## What you will do:
Below are records to repeat exactly. Omit the pictures from the copy.

## Data excerpts:
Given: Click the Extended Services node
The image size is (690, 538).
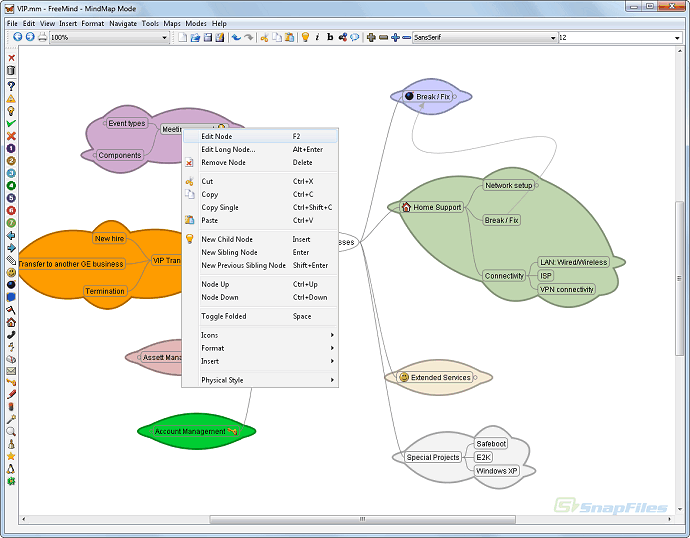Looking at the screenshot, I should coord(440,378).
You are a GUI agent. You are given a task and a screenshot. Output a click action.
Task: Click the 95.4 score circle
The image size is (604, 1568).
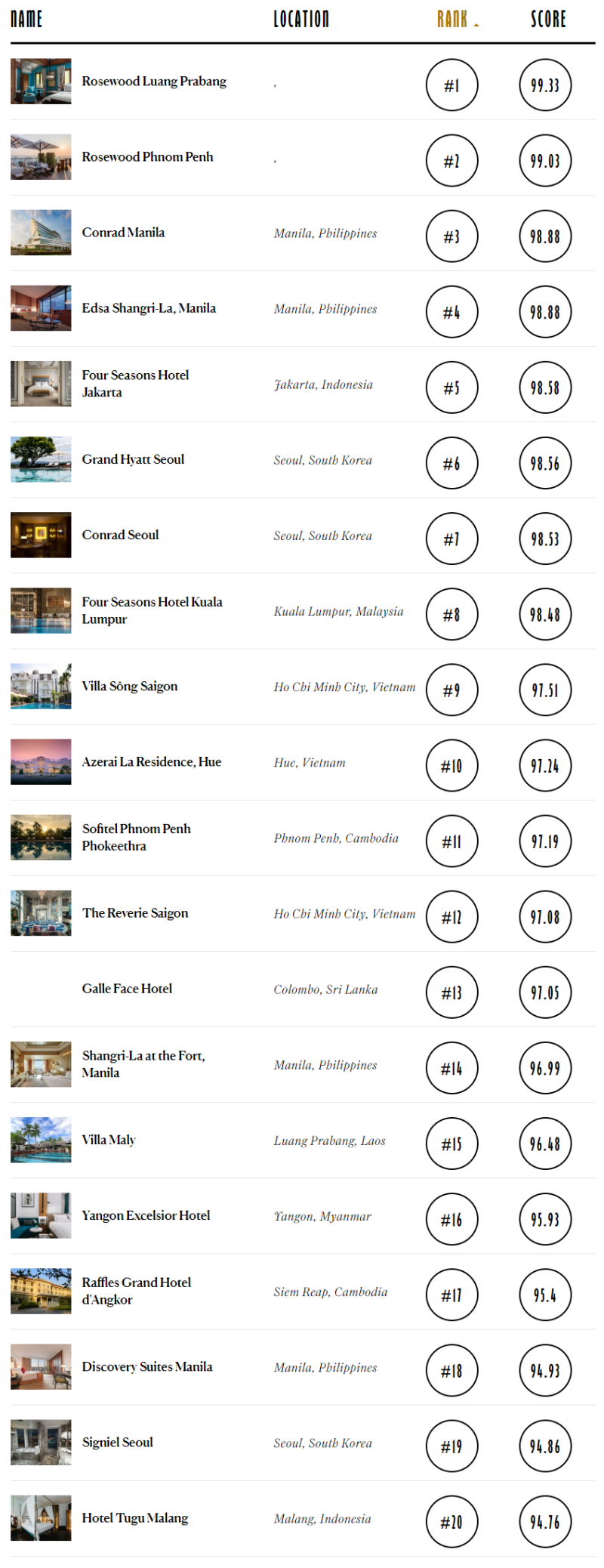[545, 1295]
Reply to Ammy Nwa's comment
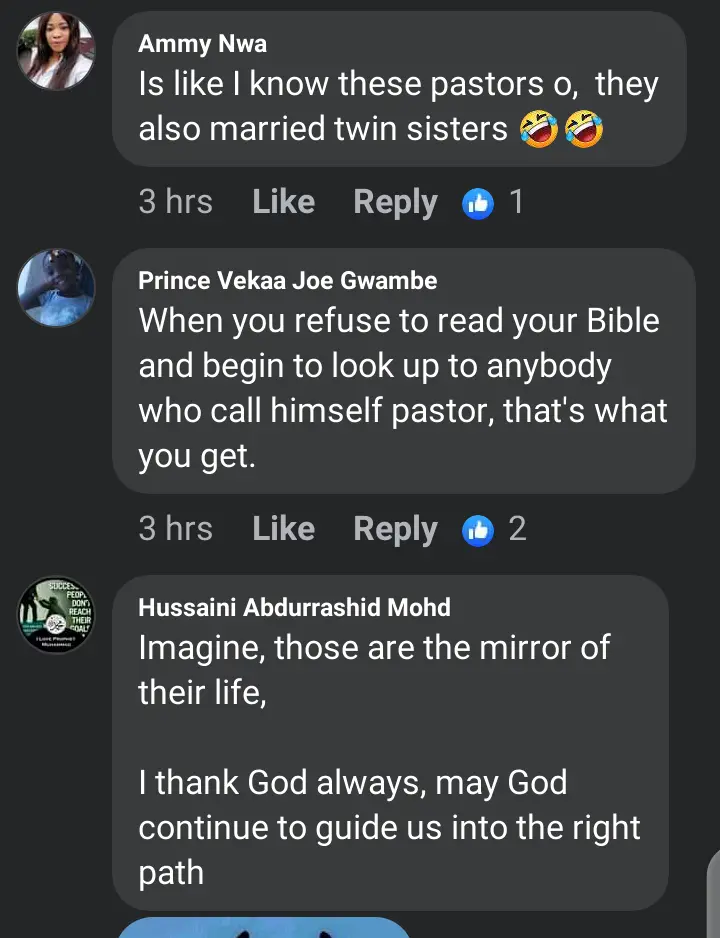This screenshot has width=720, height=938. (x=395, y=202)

## Solution to this problem:
Given: Click the Extended Services node
The image size is (690, 538).
Looking at the screenshot, I should coord(440,378).
You are a GUI agent. You are given a task and a screenshot. Output a click action.
Task: Click the 95.4 score circle
The image size is (604, 1568).
[545, 1295]
Reply to Ammy Nwa's comment
This screenshot has width=720, height=938. (x=395, y=202)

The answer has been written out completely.